There is no specific test for diagnosing angina as such, but the cardiologist can invariably draw a conclusive opinion after talking to the patients about the details of his angina episodes. Routine tests include an electrocardiogram (ECG or EKG), BP measurement, some blood & urine tests, and a chest X-ray. If at all the doctor suspects angina, additional tests may be ordered to be able to correctly assess any underlying heart ailment. An exercise stress test  can usually confirm that physical stress brings on ischemia (and elicits pain). This may at times be accompanied by echocardiography (an examination using high frequency sound waves, or even nuclear scanning, in which thallium or some other radioactive substance is injected into the blood stream and then tracked by special gamma cameras. These last two tests can often pinpoint the areas of the heart muscle that are deprived of blood/oxygen. A more invasive procedure, cardiac catheterization, is needed to make a precise diagnosis of the actual state & progression of 'coronary artery disease'. In this examination, a thin, flexible tube is inserted into an artery in the leg (or less commonly, the arm) and worked all the way up to the heart. A dye is then injected into the coronary arteries to make them visible on X-rays.
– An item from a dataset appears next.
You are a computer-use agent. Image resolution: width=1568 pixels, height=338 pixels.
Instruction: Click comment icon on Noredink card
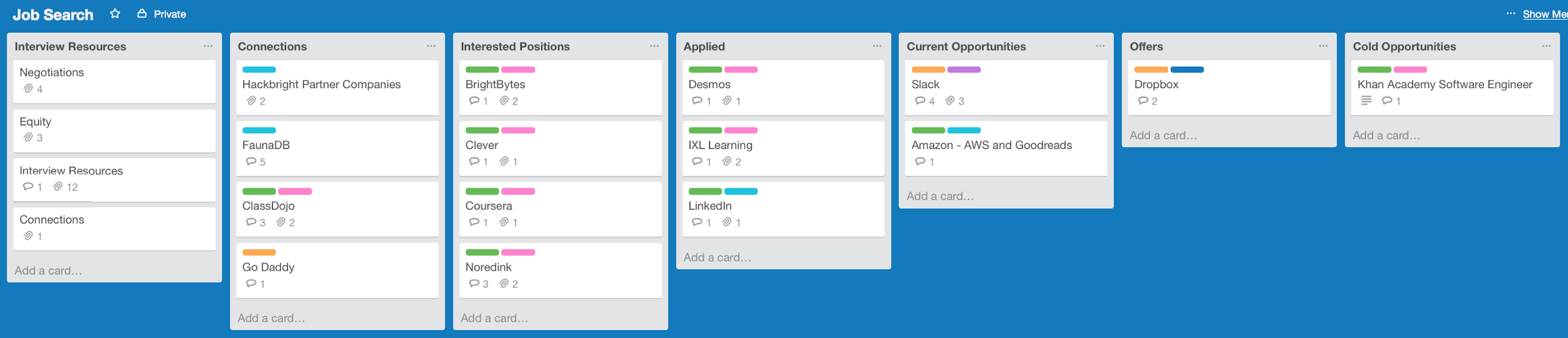[x=474, y=284]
There are numerous effective medical treatments available for angina, ranging from exercise-conditioning and medication to surgery. Depending upon the severity of symptoms and degree of coronary disease, lifestyle changes and drugs are usually tried first, with surgery reserved only for the cases that cannot be effectively controlled by more moderate and less invasive approaches. After an exercise stress test, z doctor prescribes a regimen of physical activity designed to increase endurance without provoking angina. Patients are taught to monitor their heart rate, and to increase their exercise (intensity or duration, or both) gradually. Such conditioning prompts the coronary arteries to grow collateral circulation (natural, pre-emptive bypass) over a period of time, thus increasing blood flow to the affected segments of the myocardium receiving inadequate blood/oxygen.

There are numerous drugs that can control or prevent angina. The choice depends on the circumstances and whether or not there are other contributing factors like hypertension. Two classes of drugs - nitrates and calcium channel blockers - open or dilate the coronary arteries, allowing more blood to flow through them in partial compensation of what would have otherwise been possible in the diseased artery. This actions also lowers blood pressure in a dose-dependent way, reduces heart's workload, and increases blood flow to the myocardium. A third class of drugs, beta-blockers, alleviates angina by reducing the action of norepinephrine, a neurotransmitter that carries signals that carries signals from the sympathetic nervous system. Blocking these signals also reduces the heart's workload by allowing it to beat slower and less forcefully than usual.

Calcium-channel blockers  and beta-blockers are taken daily to prevent angina, nitroglycerin - the most commonly prescribed nitrate - is used both to stop and prevent angina. During an attack, a nitroglycerin pill placed under the tongue or in the cheek pocket is absorbed rapidly into the bloodstream, usually providing relief within 5 minutes or so. The effect wears of quickly, however, for more sustained or preventive action, nitroglycerin is also available as a skin patch or ointment. In these forms, the drug is slowly absorbed through the skin, thus providing protection from attacks.